• [Exercise requirements]:
The output should be the listing below, limited to the lines from the one with "Screen dimensions: 653x1227" through the one with "You are a GUI", exact and without pictures.
[Opening The data section]
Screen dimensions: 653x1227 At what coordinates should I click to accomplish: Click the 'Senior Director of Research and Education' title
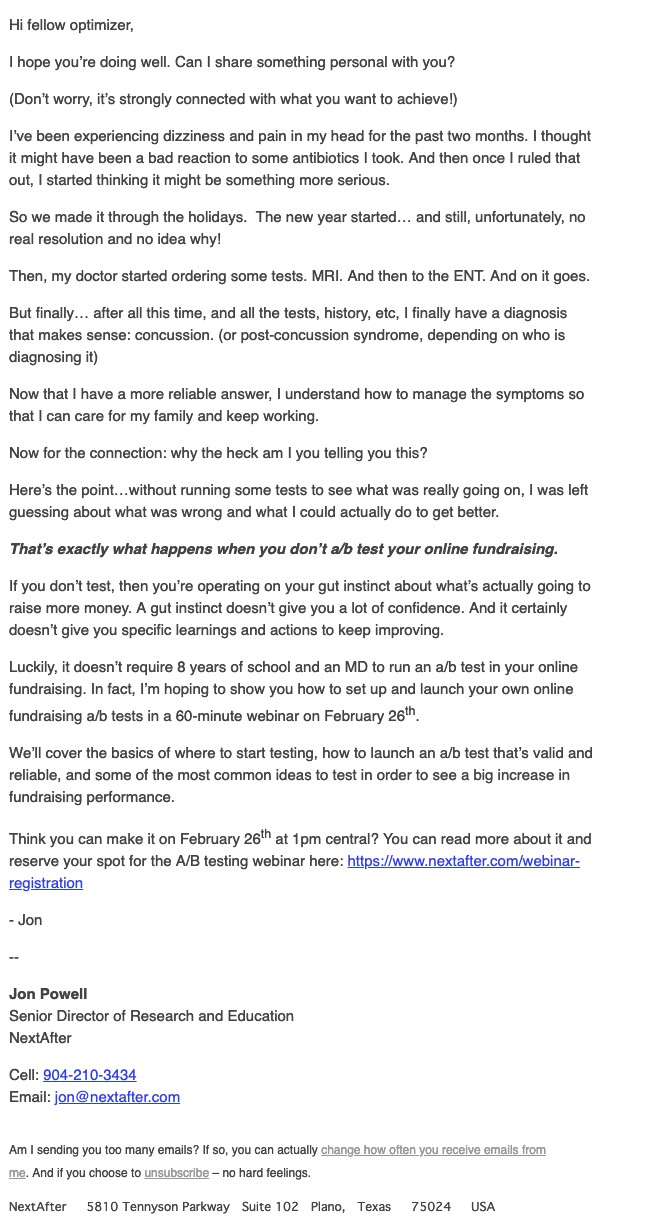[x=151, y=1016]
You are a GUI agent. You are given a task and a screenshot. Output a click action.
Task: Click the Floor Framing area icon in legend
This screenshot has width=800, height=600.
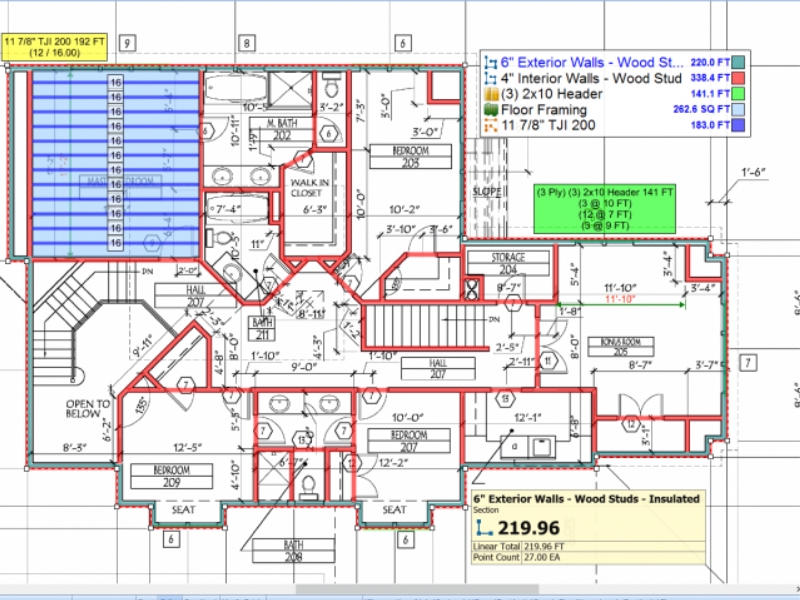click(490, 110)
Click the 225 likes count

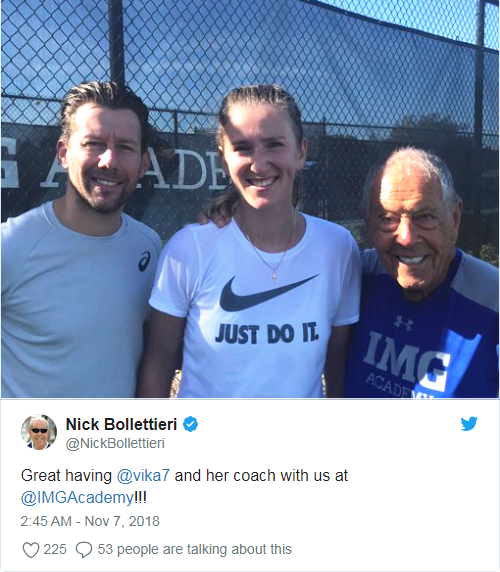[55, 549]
[Closing The data section]
[Opening The data section]
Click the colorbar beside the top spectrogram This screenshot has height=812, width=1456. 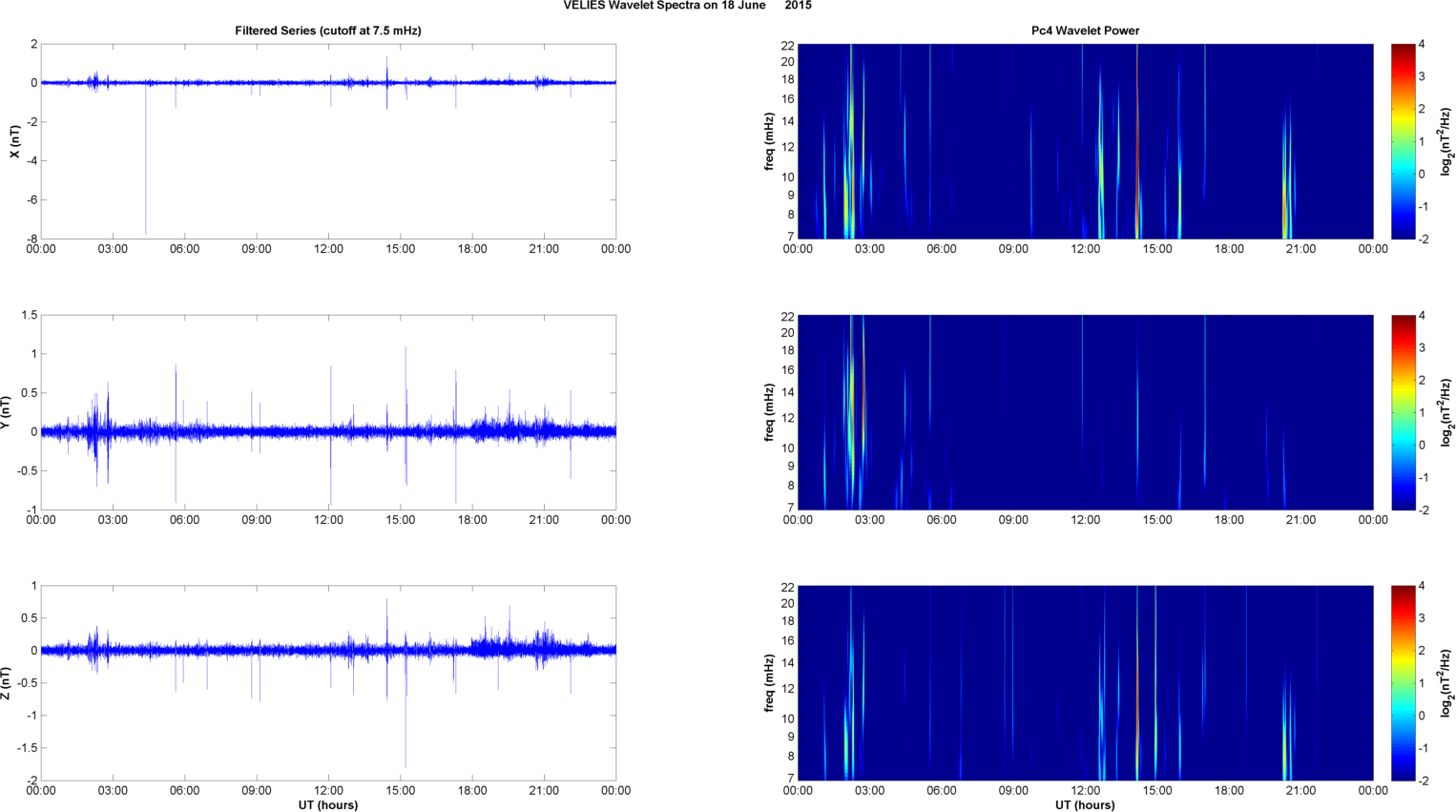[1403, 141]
[Closing The data section]
• [Problem solution]:
Screen dimensions: 653x1227 At what coordinates should I click to accomplish: Click the 'Senior Director of Research and Education' title
[x=151, y=1016]
You are a GUI agent. You are given a task and a screenshot. Output a click action.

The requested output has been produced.